** THE INPUT follows **

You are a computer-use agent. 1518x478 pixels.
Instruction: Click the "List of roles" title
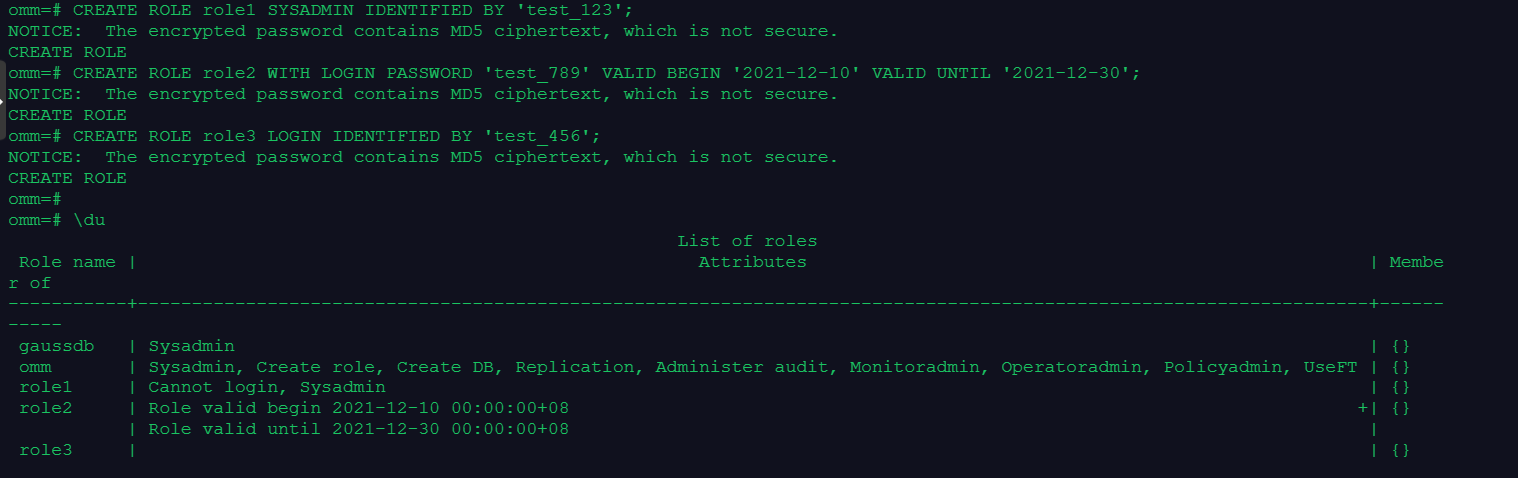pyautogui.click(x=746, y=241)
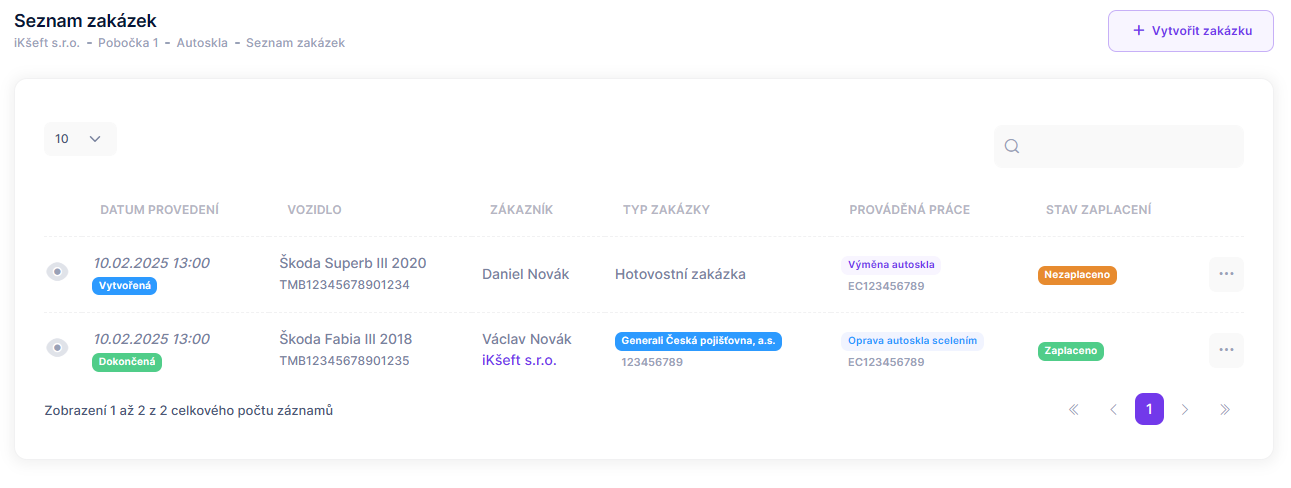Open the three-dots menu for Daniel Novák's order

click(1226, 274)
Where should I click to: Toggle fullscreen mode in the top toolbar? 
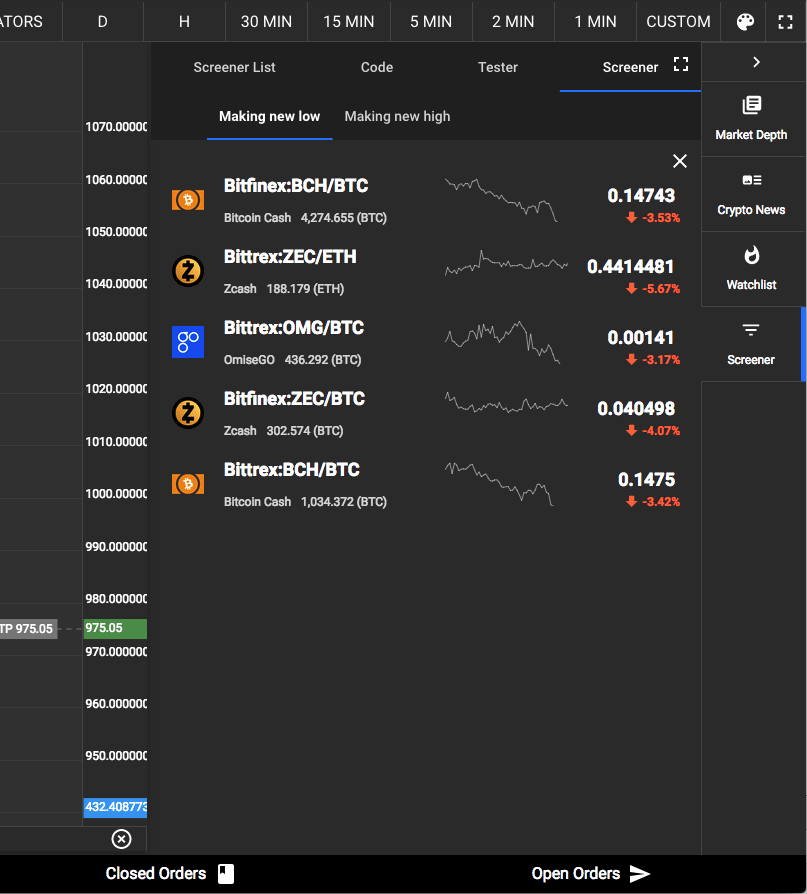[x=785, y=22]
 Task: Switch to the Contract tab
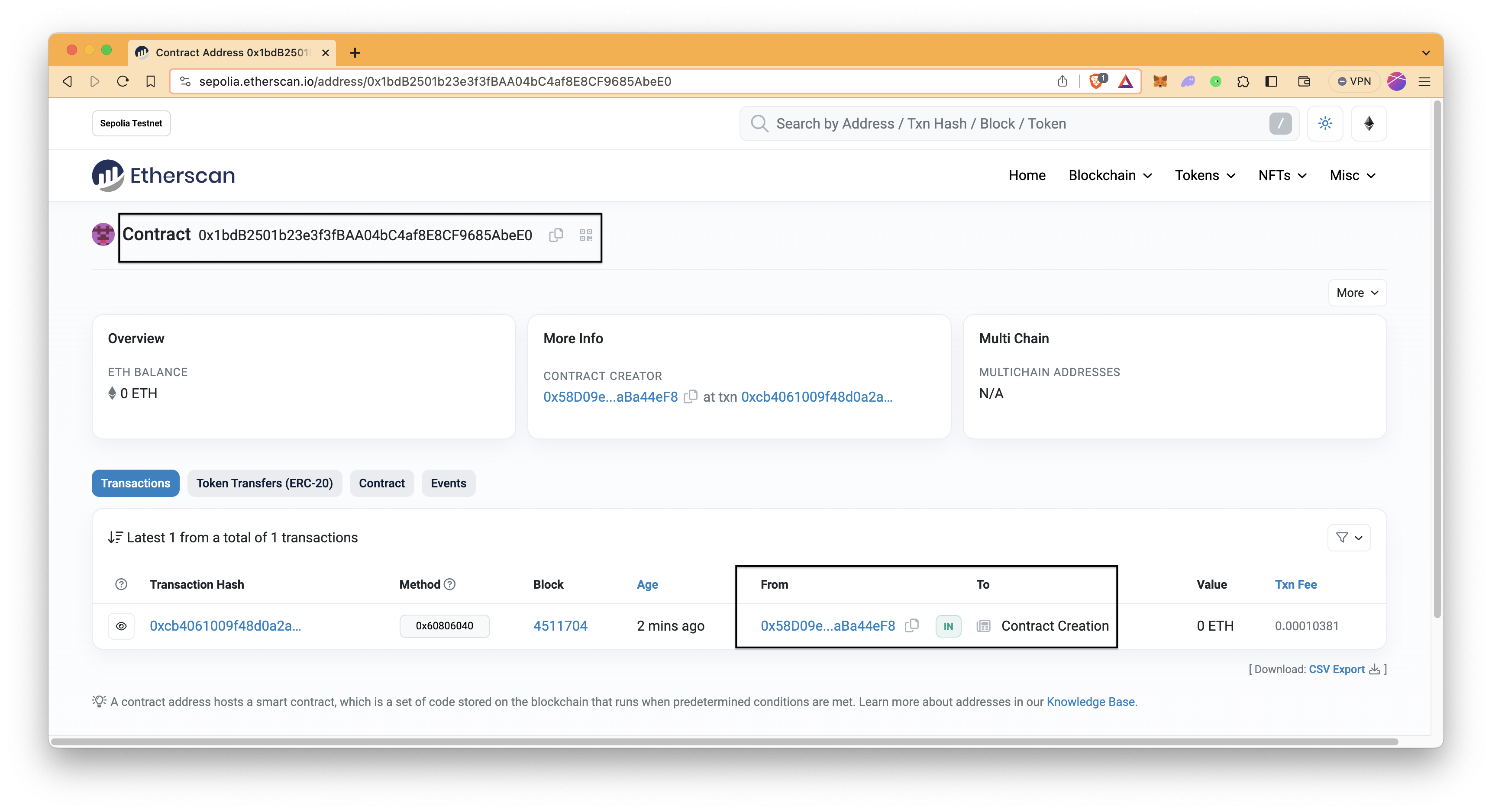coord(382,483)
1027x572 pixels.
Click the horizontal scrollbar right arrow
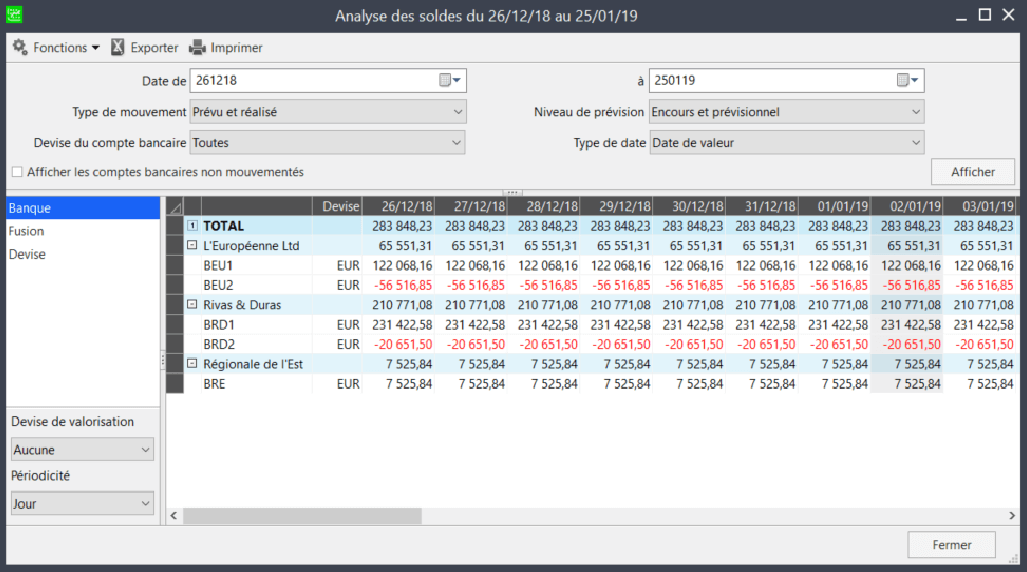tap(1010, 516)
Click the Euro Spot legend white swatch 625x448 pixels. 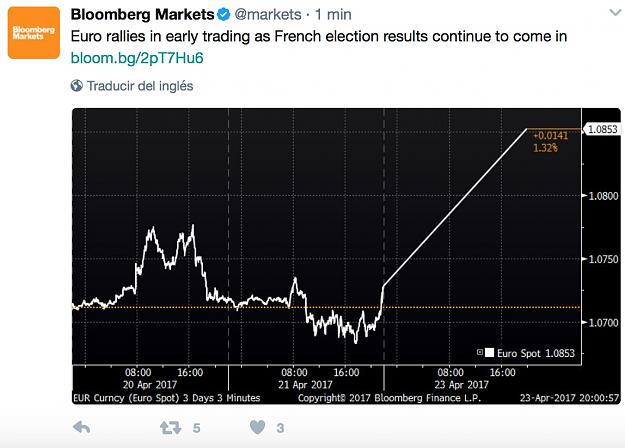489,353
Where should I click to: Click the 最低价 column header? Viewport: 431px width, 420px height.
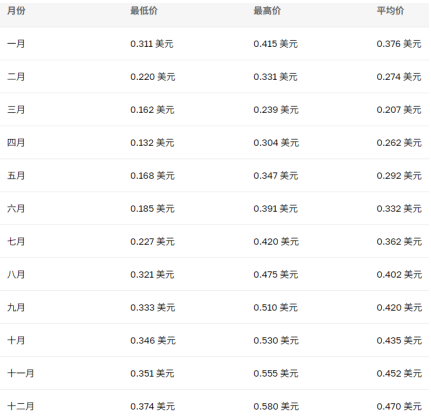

** End of THE INPUT **
** THE INPUT follows **

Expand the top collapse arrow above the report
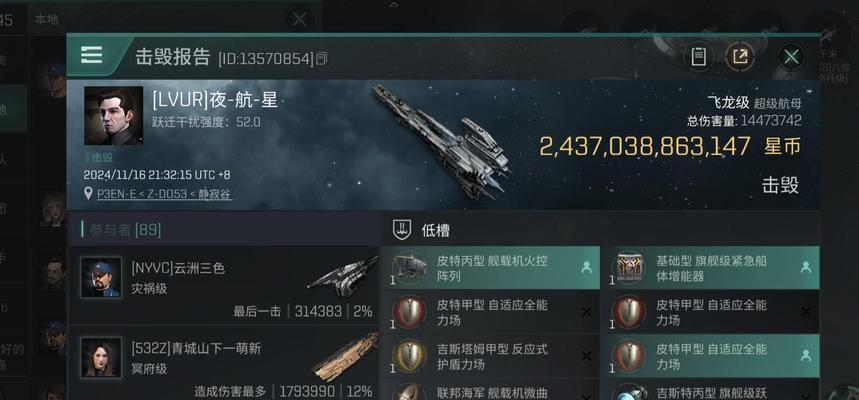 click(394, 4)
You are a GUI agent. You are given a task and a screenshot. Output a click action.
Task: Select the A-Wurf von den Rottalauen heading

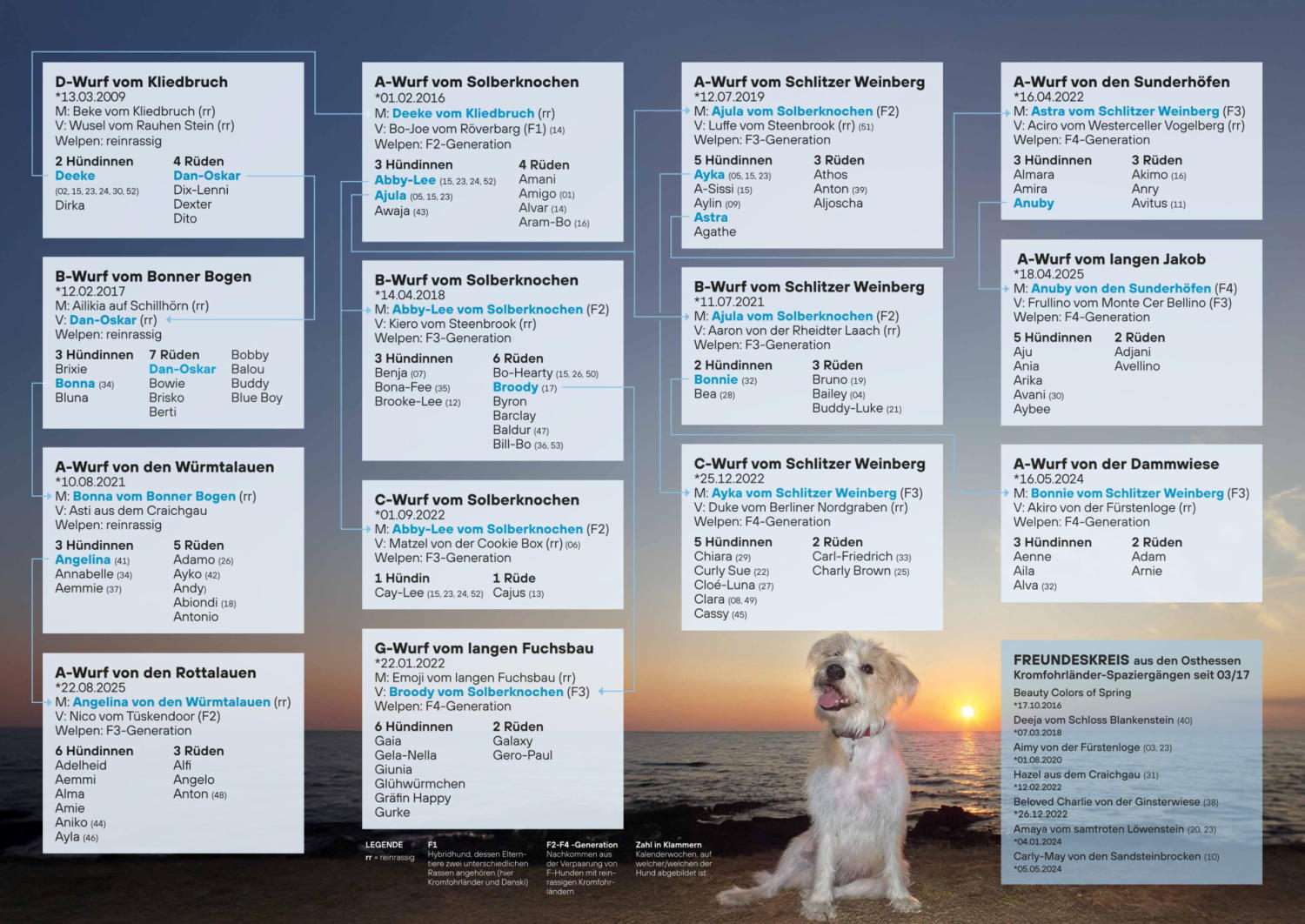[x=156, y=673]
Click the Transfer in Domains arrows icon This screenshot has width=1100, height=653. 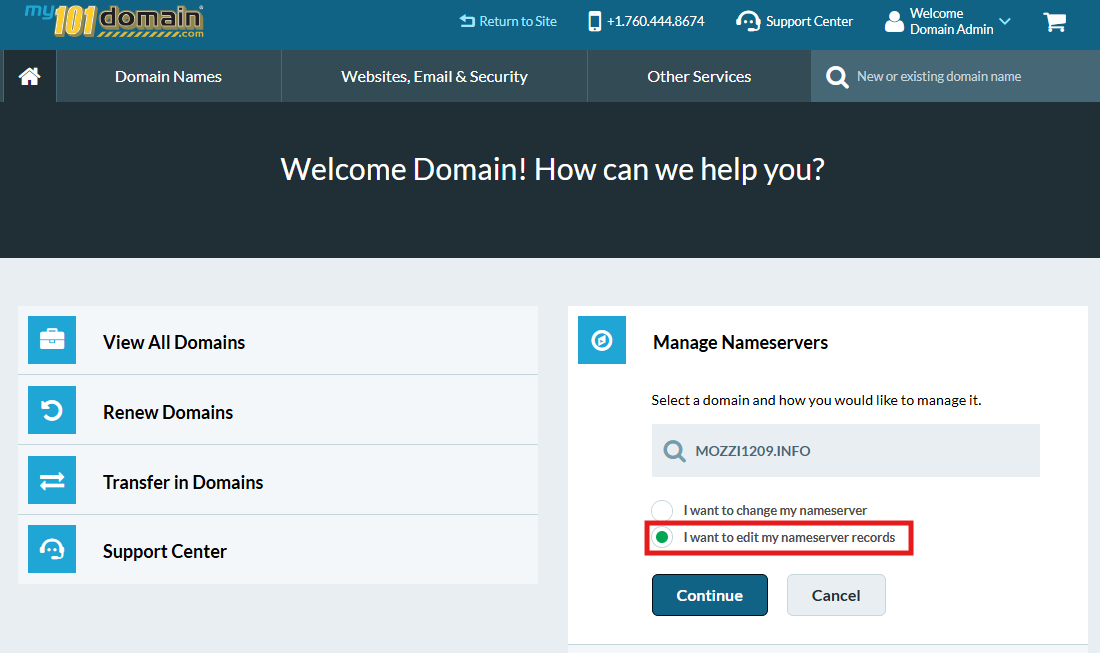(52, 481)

** End of THE INPUT **
** THE INPUT follows **

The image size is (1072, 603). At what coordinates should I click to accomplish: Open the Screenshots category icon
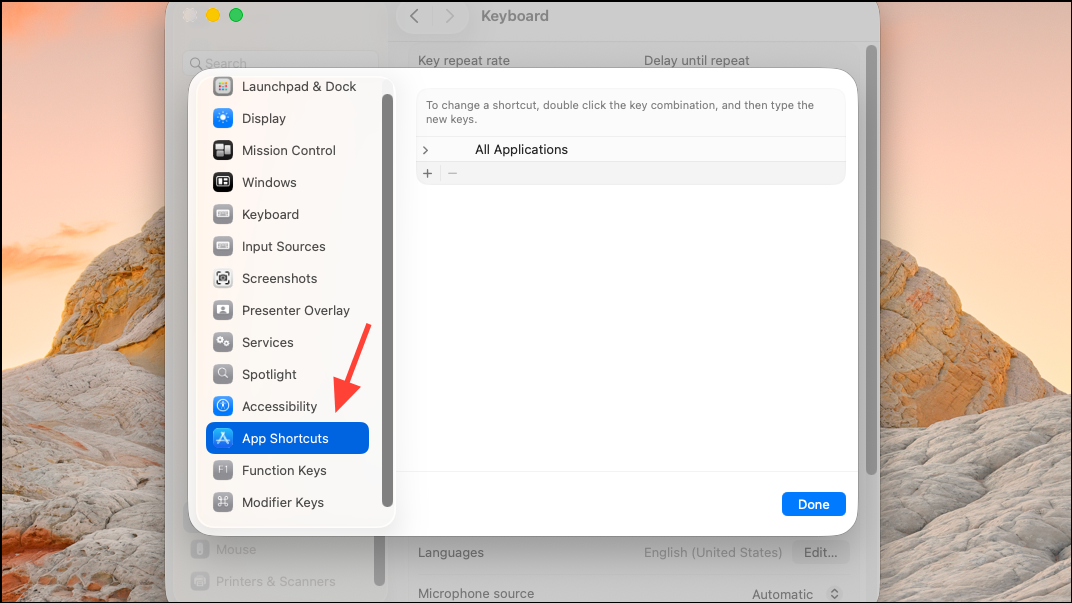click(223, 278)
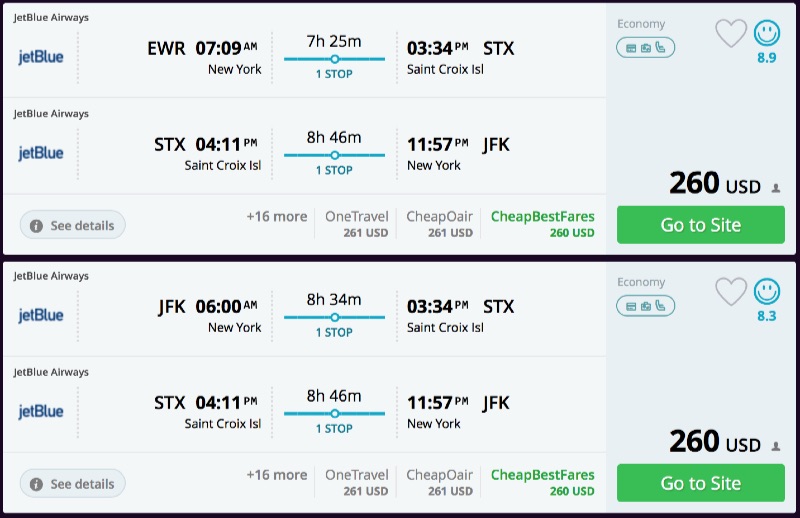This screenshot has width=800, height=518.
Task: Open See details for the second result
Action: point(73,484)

** End of THE INPUT **

_ASSIGNED TASK_
Find every line of the data that includes the string "agent". Copy each of those lines.

_EXPECTED OUTPUT_
You are a computer-use agent. 1518x478 pixels.
You are a GUI agent. You are given a task and a screenshot. Output a click action.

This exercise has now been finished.